== SOURCE MATERIAL

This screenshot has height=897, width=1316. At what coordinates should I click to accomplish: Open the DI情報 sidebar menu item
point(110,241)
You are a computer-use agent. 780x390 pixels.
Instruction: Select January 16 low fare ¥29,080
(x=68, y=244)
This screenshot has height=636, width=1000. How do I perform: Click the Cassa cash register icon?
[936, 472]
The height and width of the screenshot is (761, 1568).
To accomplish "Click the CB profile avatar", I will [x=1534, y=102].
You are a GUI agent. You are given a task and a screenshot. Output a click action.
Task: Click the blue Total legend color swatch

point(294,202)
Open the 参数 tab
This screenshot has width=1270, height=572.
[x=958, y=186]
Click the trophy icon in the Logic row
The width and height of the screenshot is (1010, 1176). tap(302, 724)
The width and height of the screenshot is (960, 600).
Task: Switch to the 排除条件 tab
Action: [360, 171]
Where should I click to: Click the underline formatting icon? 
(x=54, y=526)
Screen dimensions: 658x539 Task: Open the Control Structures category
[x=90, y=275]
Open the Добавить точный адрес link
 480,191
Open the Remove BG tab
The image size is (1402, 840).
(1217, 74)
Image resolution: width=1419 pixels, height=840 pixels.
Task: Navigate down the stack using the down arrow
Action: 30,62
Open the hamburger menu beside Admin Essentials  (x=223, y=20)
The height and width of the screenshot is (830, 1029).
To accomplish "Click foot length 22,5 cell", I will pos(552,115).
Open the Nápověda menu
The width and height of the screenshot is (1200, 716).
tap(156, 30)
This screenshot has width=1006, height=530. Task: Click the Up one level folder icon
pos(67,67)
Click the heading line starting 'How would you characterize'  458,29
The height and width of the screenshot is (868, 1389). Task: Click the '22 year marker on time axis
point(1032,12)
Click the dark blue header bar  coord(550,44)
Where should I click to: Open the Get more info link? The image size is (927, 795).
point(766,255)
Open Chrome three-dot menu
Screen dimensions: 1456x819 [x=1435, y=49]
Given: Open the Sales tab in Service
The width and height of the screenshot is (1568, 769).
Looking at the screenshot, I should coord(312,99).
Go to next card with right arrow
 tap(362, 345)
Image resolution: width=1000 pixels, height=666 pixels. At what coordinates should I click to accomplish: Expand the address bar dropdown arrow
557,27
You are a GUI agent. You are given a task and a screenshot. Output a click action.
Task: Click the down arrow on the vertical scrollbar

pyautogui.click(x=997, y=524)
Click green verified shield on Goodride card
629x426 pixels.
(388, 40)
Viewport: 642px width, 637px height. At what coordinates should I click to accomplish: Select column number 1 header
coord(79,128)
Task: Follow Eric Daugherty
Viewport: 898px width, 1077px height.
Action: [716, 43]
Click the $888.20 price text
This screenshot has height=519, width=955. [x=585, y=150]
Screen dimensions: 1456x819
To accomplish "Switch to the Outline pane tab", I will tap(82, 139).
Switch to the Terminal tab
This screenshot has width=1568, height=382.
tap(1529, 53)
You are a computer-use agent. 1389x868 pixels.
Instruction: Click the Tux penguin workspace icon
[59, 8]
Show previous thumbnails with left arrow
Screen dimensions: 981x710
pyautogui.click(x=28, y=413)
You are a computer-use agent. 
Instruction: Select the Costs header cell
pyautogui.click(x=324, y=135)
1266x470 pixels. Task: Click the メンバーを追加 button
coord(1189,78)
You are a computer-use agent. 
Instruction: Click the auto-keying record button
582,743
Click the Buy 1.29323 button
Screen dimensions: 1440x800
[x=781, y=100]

====

WHAT IS REQUIRED -> Quote everything from the line containing "Image resolution: width=1000" down to the line containing "tap(1529, 53)", both included.

RESPONSE TO THIS EXERCISE ->
Image resolution: width=1000 pixels, height=666 pixels. At what coordinates should I click to accomplish: Expand the address bar dropdown arrow
557,27
You are a GUI agent. You are given a task and a screenshot. Output a click action.
Task: Click the down arrow on the vertical scrollbar

pyautogui.click(x=997, y=524)
Click green verified shield on Goodride card
629x426 pixels.
(388, 40)
Viewport: 642px width, 637px height. At what coordinates should I click to accomplish: Select column number 1 header
coord(79,128)
Task: Follow Eric Daugherty
Viewport: 898px width, 1077px height.
Action: [716, 43]
Click the $888.20 price text
This screenshot has height=519, width=955. [x=585, y=150]
Screen dimensions: 1456x819
To accomplish "Switch to the Outline pane tab", I will tap(82, 139).
Switch to the Terminal tab
This screenshot has width=1568, height=382.
tap(1529, 53)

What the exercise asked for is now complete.